On native, loaders are fetched from the dev/production server and evaluated on the device. The same redirect mechanism applies:

  1. The native app fetches the loader JavaScript from the server
  2. The server runs the loader, detects the redirect, and transforms it into a module with redirect metadata
  3. The native client detects the __oneRedirect signal after evaluating the loader
  4. The router performs a replace navigation to the redirect target

The component never renders with protected data. This works for both <Link> navigation and programmatic navigation via router.push() / router.navigate().

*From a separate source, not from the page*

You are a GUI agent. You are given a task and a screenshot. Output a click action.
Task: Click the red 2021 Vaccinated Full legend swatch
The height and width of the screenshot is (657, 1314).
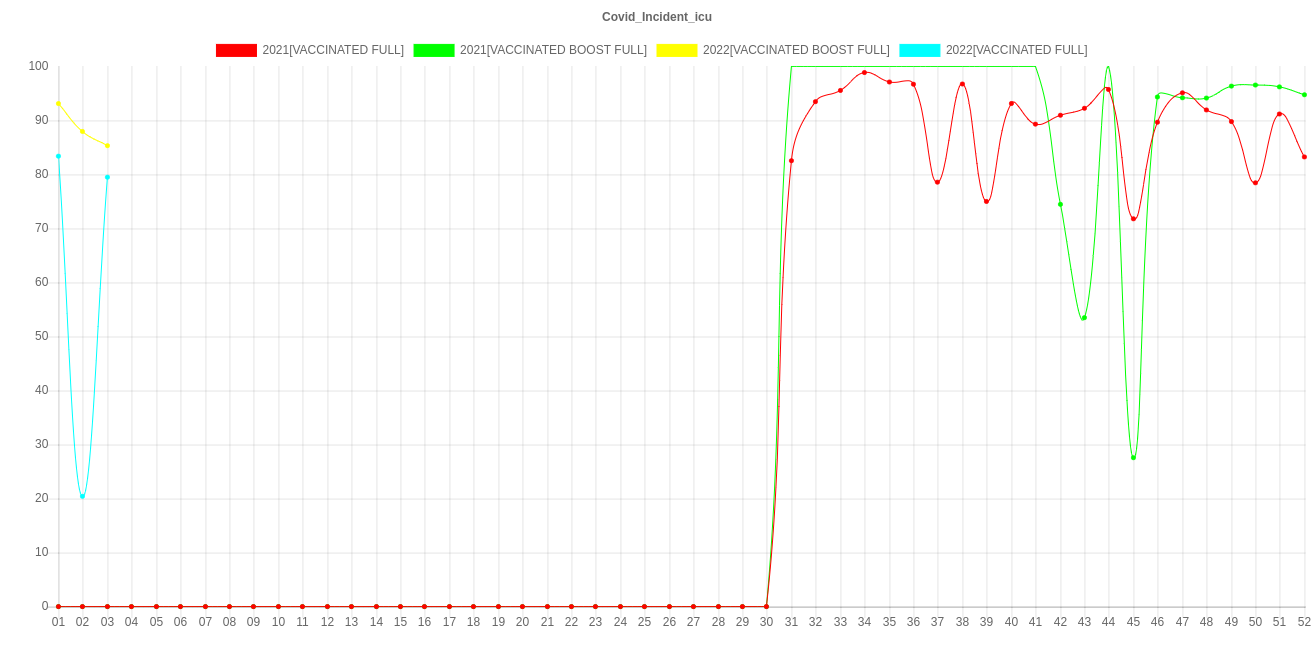(x=236, y=50)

Protecting Multiple Routes

Use a shared auth helper to keep loaders clean:

features/auth/server.ts

import { redirect } from 'one'
import type { LoaderProps } from 'one'
export async function requireAuth(request: LoaderProps['request']) {
const session = await getSession(request)
if (!session) {
throw redirect('/login')
}
return session
}

app/dashboard+ssr.tsx

import { useLoader } from 'one'
import { requireAuth } from '~/features/auth/server'
export async function loader({ request }) {
const session = await requireAuth(request)
return { user: session.user }
}
export default function Dashboard() {
const { user } = useLoader(loader)
return <Text>Welcome, {user.name}</Text>
}

app/settings+ssr.tsx

import { useLoader } from 'one'
import { requireAuth } from '~/features/auth/server'
export async function loader({ request }) {
const session = await requireAuth(request)
const prefs = await getUserPreferences(session.userId)
return { prefs }
}
export default function Settings() {
const { prefs } = useLoader(loader)
return <PreferencesForm defaults={prefs} />
}

Redirect Status Codes

The redirect() helper accepts an optional status code:

// 302 (default) - temporary redirect
throw redirect('/login')
// 301 - permanent redirect
throw redirect('/new-path', 301)
// 307 - temporary redirect, preserves HTTP method
throw redirect('/login', 307)

For auth guards, the default 302 is usually what you want. Use 307 if you need to preserve the original HTTP method (e.g., a POST request should remain a POST after redirect).

SSR vs SSG Routes

Loader redirects work best with +ssr routes because the loader runs on every request with access to the request object (cookies, headers, etc.):

Route TypeLoader RunsAuth Check
+ssrEvery requestChecks auth per-request via cookies/headers
+ssgOnce at build timeNo per-request auth — only checks build-time state
+spaEvery requestSame as SSR for loader execution

For protected routes, always use +ssr so auth is checked on every navigation.

When an SSG route redirects at build time, One generates a static redirect file. If a runtime server is present in production, it re-evaluates the loader per-request — so authenticated users see the real page while unauthenticated users get redirected.

What Gets Protected

Loader redirects protect data. When a redirect fires:

  • The loader data is never sent to the client
  • The page component never renders on the server for that request
  • The client receives only the redirect target path

Component JavaScript is always downloadable (this is true in every framework). Loaders protect the sensitive data your components would display — user profiles, account details, admin data, etc.

Loader Redirects vs Other Approaches

ApproachBest ForPlatform
Loader redirectsSSR data protection, server-side authWeb + Native
<Protected />Hiding routes from navigation entirelyWeb + Native
<Redirect />Client-side redirect in component renderWeb + Native
MiddlewareURL rewrites, API auth, request-level checksWeb (server)

You can combine these approaches. For example, use loader redirects to protect data on SSR routes, and <Protected /> to hide those routes from the tab bar on native.